Görev tanımı
Aşağıdaki verilerin tüm satırlarını numaralı bir listeye dönüştürün. Boş satırları ve resimleri listeye almayın.

----

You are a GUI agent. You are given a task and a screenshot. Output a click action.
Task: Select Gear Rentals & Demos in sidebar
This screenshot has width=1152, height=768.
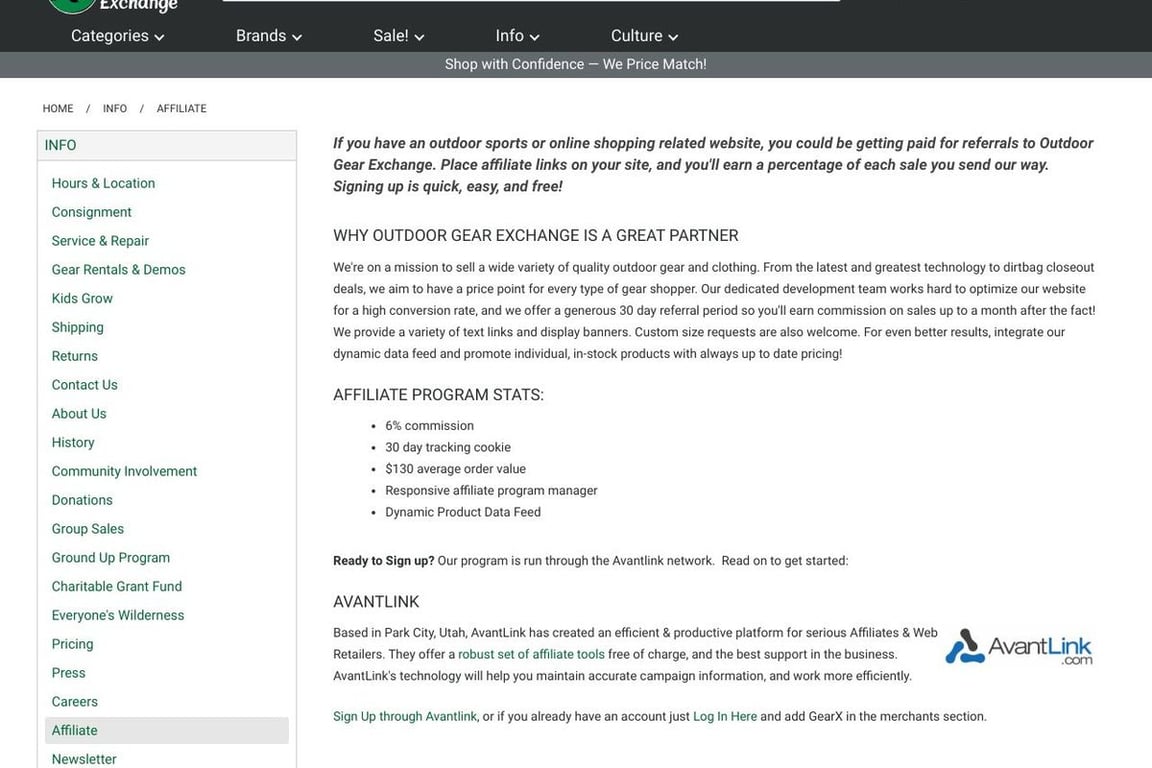coord(118,270)
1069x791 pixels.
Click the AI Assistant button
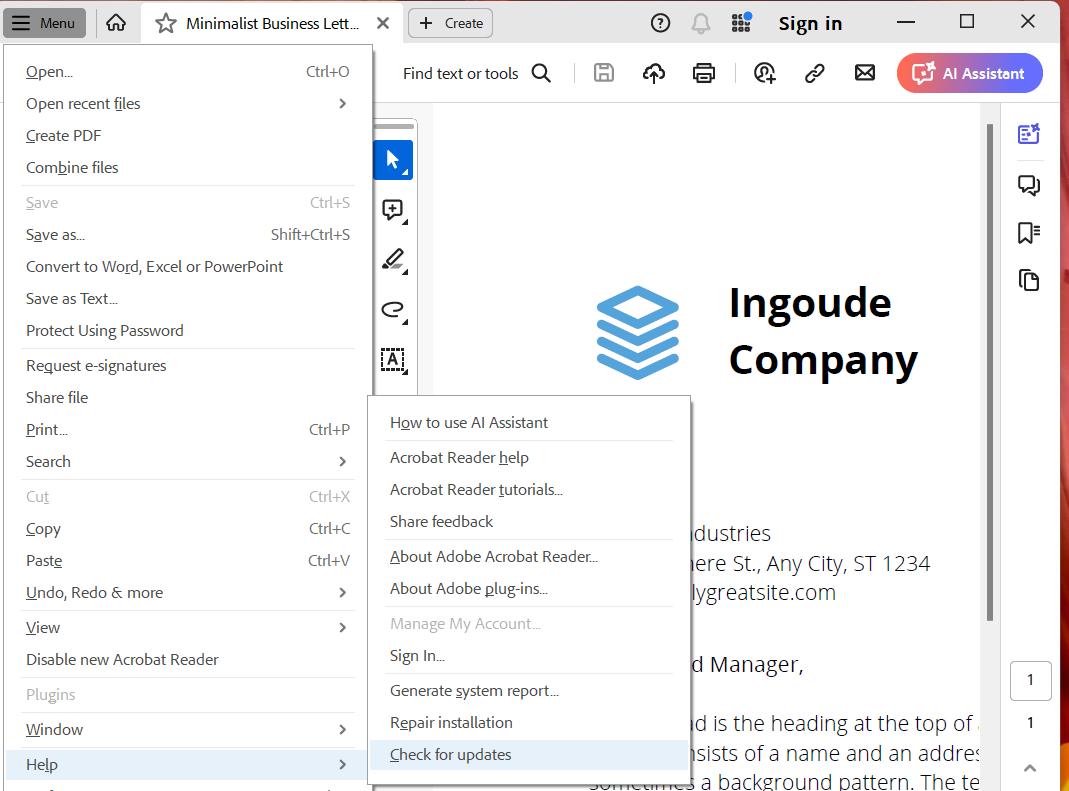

----

Nihai yanıt
1. You are a GUI agent. You are given a task and a screenshot. Output a click action.
2. Task: Select Gear Rentals & Demos in sidebar
3. This screenshot has width=1152, height=768.
4. coord(118,270)
5. 1069x791 pixels.
6. Click the AI Assistant button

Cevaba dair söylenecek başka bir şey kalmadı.